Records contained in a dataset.
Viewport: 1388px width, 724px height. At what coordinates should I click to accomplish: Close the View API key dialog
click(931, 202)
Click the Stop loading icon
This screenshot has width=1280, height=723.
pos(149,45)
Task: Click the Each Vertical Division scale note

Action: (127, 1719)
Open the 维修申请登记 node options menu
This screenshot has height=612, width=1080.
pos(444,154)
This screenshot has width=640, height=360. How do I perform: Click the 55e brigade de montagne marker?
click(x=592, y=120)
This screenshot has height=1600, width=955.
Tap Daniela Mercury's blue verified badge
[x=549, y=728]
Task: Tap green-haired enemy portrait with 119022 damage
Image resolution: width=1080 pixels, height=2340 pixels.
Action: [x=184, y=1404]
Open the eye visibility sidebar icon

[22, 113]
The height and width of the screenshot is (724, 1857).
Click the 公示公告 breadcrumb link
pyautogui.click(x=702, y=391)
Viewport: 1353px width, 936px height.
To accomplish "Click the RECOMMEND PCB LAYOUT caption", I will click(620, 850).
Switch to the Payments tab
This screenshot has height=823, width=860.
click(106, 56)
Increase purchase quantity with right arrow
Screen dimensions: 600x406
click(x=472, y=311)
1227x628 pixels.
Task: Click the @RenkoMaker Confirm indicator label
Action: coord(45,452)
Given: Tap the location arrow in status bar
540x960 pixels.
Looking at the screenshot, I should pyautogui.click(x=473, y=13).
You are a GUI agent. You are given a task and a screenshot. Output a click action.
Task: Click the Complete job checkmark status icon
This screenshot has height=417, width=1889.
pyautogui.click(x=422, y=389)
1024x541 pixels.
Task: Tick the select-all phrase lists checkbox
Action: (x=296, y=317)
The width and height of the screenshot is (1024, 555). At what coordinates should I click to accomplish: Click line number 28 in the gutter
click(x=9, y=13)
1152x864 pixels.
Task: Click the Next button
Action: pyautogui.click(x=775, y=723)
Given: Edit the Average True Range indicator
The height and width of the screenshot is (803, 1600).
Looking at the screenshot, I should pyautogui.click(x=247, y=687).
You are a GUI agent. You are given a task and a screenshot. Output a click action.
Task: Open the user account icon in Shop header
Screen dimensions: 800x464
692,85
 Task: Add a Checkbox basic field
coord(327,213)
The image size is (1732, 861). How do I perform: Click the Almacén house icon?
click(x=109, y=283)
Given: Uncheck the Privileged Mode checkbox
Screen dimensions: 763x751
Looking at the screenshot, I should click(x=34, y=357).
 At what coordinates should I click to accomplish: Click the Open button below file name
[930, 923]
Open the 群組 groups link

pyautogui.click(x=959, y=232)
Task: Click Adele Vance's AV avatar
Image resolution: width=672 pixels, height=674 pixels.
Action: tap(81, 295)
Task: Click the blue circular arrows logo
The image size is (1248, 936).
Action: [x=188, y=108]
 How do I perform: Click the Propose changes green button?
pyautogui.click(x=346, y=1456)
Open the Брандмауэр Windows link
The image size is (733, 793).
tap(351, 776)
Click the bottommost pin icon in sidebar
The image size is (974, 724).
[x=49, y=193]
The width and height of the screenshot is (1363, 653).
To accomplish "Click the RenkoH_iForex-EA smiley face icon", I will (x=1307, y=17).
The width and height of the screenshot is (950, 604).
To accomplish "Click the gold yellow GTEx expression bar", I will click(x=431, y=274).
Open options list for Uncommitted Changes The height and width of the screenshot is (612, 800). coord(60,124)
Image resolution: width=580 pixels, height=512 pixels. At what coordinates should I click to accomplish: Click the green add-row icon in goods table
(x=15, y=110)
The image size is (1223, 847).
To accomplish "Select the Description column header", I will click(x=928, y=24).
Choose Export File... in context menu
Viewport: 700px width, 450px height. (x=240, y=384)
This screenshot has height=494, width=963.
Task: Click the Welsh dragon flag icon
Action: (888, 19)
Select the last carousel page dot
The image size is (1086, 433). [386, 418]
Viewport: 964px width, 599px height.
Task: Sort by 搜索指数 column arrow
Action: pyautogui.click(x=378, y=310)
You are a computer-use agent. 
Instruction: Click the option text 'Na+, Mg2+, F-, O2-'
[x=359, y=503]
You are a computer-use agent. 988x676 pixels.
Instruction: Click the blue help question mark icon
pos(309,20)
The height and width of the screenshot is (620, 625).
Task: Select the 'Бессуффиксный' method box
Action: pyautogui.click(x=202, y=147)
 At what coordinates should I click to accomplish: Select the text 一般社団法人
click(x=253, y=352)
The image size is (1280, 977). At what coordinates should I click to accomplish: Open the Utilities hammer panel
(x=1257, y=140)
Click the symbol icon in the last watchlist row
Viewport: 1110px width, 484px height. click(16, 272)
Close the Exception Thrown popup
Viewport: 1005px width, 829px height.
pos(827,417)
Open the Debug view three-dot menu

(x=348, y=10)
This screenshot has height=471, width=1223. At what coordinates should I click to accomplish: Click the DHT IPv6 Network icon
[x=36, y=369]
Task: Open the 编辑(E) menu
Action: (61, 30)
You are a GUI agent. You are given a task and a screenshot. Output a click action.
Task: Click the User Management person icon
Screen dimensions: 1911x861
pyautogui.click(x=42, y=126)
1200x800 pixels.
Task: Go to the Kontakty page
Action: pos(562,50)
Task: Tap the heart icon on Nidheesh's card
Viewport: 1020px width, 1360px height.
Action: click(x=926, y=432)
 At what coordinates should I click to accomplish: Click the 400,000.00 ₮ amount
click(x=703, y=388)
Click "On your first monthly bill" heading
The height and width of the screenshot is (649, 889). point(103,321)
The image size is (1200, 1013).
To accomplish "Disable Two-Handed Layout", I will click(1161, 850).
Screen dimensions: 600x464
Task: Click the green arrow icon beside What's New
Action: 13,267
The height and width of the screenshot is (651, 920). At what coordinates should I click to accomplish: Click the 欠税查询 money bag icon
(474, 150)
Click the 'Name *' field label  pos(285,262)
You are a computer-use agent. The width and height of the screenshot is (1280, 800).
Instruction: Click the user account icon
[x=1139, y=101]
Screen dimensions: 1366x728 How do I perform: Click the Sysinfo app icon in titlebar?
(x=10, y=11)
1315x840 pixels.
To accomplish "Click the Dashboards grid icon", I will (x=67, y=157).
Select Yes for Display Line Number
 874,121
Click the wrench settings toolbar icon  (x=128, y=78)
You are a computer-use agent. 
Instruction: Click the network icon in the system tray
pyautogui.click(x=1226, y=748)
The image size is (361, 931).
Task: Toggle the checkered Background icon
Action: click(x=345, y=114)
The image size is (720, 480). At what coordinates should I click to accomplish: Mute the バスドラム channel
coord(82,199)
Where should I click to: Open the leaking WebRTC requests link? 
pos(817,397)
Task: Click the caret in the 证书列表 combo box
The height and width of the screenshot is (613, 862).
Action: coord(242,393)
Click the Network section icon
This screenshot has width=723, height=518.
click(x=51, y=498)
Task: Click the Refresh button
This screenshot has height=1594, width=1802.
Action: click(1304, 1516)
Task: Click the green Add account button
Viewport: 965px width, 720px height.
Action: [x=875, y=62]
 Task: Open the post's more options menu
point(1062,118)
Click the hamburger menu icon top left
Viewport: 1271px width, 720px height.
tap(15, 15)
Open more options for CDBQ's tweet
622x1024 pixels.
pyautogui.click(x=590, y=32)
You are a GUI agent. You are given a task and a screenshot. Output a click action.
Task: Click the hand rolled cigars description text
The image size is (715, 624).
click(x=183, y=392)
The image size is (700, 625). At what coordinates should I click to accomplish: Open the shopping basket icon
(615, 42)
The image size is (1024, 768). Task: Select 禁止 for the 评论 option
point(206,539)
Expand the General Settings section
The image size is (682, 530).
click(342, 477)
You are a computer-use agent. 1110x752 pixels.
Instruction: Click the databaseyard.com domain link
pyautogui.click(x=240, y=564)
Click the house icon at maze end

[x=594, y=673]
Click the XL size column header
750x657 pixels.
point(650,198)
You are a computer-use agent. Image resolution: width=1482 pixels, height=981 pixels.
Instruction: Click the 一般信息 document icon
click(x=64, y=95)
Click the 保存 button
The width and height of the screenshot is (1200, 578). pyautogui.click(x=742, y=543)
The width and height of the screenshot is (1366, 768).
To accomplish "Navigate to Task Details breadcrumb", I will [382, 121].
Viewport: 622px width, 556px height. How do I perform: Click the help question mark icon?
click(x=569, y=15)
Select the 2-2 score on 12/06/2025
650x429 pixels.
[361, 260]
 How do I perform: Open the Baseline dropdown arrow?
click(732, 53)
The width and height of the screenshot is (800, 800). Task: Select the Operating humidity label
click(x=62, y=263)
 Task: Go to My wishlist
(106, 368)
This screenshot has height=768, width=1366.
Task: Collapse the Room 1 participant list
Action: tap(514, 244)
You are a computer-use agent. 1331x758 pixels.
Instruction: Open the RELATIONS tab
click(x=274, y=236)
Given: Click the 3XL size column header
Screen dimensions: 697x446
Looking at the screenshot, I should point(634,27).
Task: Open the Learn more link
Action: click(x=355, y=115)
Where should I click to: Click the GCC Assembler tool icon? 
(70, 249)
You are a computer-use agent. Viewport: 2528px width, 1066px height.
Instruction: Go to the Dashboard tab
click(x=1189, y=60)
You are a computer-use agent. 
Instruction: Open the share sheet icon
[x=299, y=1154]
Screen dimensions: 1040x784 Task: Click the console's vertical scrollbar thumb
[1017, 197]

WORK INSTRUCTION. Every line in the data that holds the string "status" should be returned.

RESPONSE TO THE EXERCISE.
Given: Tap the location arrow in status bar
Task: Click the Complete job checkmark status icon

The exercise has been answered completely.